GOAL: Rewrite the lines below, swapping "toggle" for "switch" and leaving everything else unchanged.

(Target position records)
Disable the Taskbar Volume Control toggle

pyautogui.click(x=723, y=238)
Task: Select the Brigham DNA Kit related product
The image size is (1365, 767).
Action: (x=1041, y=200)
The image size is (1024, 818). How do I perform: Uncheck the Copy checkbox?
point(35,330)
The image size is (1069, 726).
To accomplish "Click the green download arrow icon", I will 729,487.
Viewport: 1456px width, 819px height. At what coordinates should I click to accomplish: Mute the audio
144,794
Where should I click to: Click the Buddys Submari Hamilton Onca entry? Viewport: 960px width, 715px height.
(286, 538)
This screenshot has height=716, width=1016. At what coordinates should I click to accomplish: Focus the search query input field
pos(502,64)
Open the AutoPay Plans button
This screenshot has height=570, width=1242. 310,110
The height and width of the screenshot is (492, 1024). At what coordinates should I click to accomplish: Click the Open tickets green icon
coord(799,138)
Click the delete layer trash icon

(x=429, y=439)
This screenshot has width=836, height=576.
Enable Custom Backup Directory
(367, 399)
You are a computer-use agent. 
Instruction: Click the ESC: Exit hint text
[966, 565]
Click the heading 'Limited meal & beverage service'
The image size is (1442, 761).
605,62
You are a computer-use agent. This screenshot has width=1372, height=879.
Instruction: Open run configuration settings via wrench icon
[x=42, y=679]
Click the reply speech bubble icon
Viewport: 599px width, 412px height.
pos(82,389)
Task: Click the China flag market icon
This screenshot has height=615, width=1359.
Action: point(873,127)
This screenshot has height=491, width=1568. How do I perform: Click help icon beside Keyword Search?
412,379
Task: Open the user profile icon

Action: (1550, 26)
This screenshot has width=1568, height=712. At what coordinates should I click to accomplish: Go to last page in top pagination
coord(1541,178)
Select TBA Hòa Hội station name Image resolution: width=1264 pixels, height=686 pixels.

RESPONSE TO THE TASK:
Disable the Taskbar Volume Control switch

pyautogui.click(x=723, y=238)
Task: Select the Brigham DNA Kit related product
The image size is (1365, 767).
Action: (x=1041, y=200)
The image size is (1024, 818). How do I perform: Uncheck the Copy checkbox?
point(35,330)
The image size is (1069, 726).
To accomplish "Click the green download arrow icon", I will 729,487.
Viewport: 1456px width, 819px height. At what coordinates should I click to accomplish: Mute the audio
144,794
Where should I click to: Click the Buddys Submari Hamilton Onca entry? Viewport: 960px width, 715px height.
(286, 538)
This screenshot has height=716, width=1016. At what coordinates should I click to accomplish: Focus the search query input field
pos(502,64)
Open the AutoPay Plans button
This screenshot has height=570, width=1242. 310,110
The height and width of the screenshot is (492, 1024). At what coordinates should I click to accomplish: Click the Open tickets green icon
coord(799,138)
Click the delete layer trash icon

(x=429, y=439)
This screenshot has width=836, height=576.
Enable Custom Backup Directory
(367, 399)
You are a computer-use agent. 
Instruction: Click the ESC: Exit hint text
[966, 565]
Click the heading 'Limited meal & beverage service'
The image size is (1442, 761).
605,62
You are a computer-use agent. This screenshot has width=1372, height=879.
Instruction: Open run configuration settings via wrench icon
[x=42, y=679]
Click the reply speech bubble icon
Viewport: 599px width, 412px height.
pos(82,389)
Task: Click the China flag market icon
This screenshot has height=615, width=1359.
Action: point(873,127)
This screenshot has height=491, width=1568. How do I perform: Click help icon beside Keyword Search?
412,379
Task: Open the user profile icon

Action: (1550, 26)
This screenshot has width=1568, height=712. At what coordinates should I click to accomplish: Go to last page in top pagination
coord(1541,178)
Select TBA Hòa Hội station name Image resolution: width=1264 pixels, height=686 pixels.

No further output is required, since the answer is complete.